Saved entries:

[Start of section]

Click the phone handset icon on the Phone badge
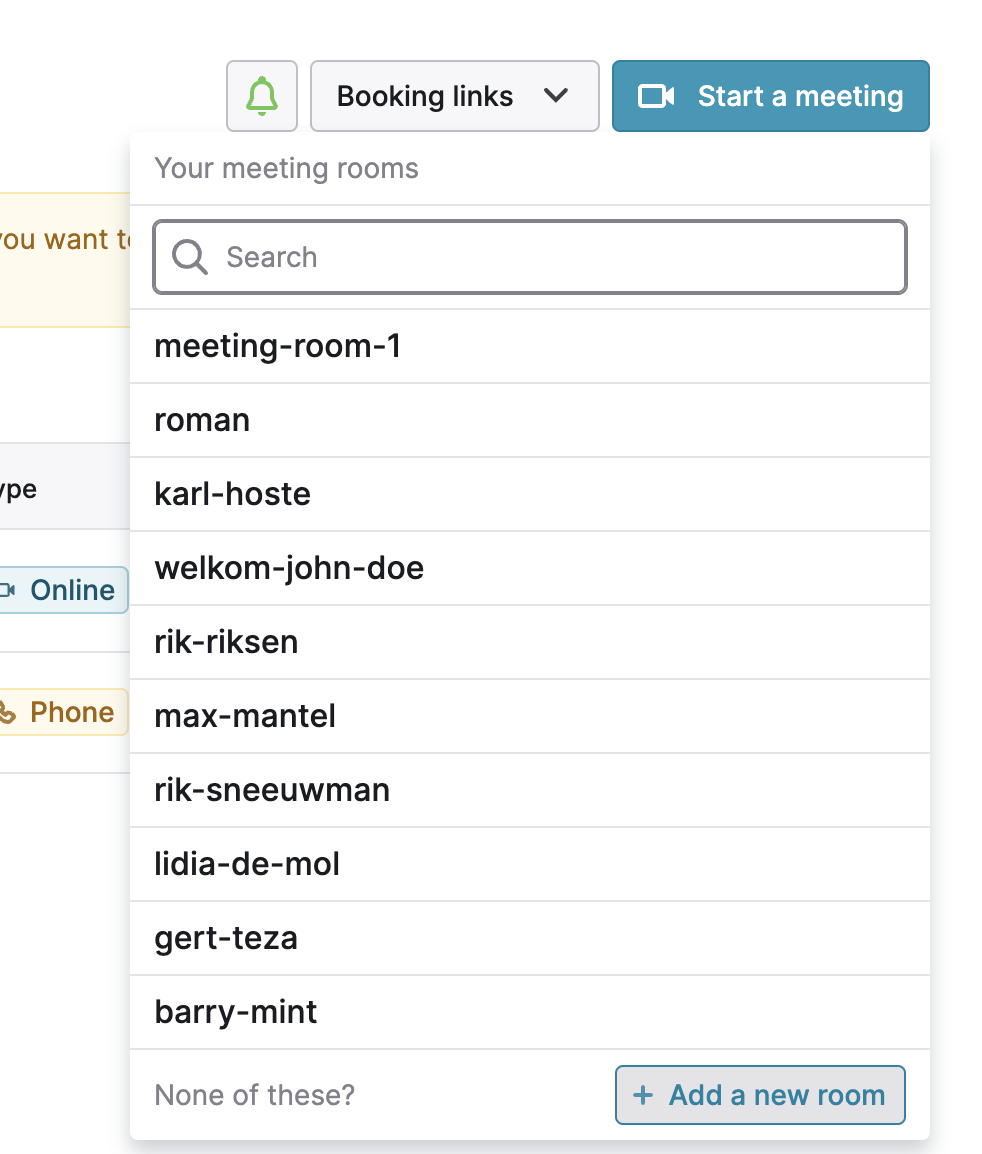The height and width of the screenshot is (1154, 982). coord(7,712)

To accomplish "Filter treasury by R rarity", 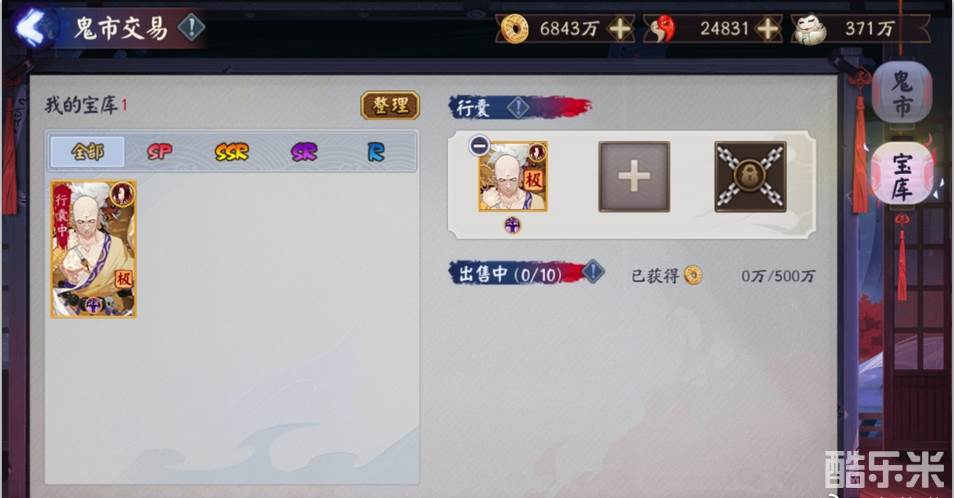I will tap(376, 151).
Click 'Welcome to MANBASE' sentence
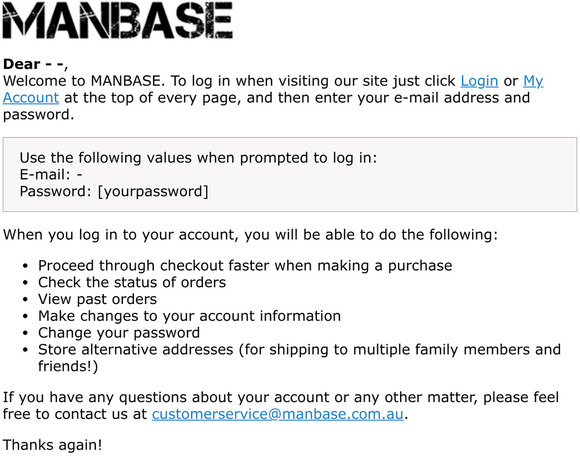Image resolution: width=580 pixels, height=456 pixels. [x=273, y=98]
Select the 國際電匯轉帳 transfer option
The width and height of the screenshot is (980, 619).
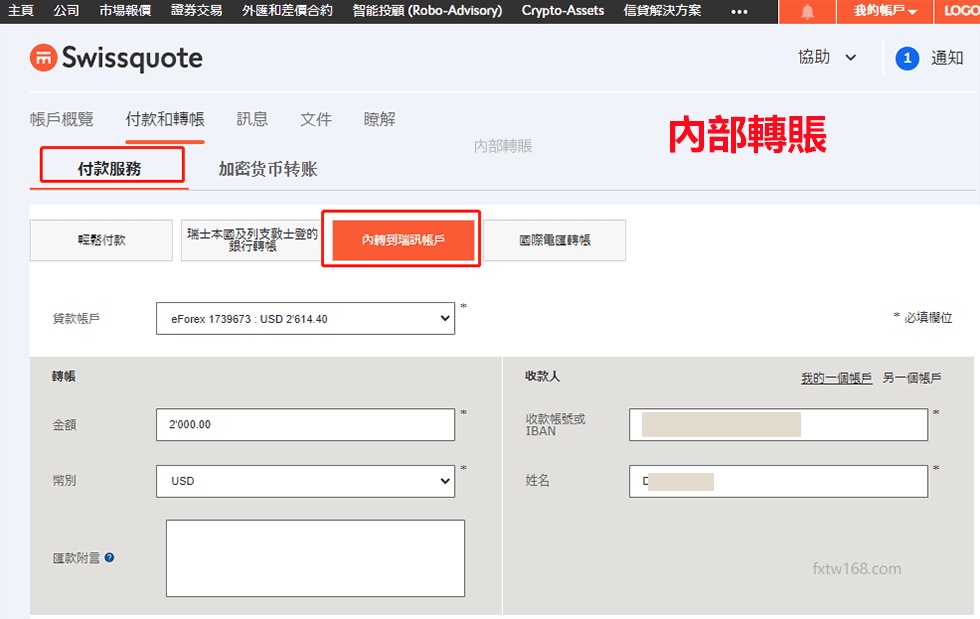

[End of section]

Exercise: Beginning with the line that contains "Select the 國際電匯轉帳 transfer option" and ending with the last line of the data, transcribe each line exactly; pictures stay out.

The answer:
Select the 國際電匯轉帳 transfer option
The width and height of the screenshot is (980, 619).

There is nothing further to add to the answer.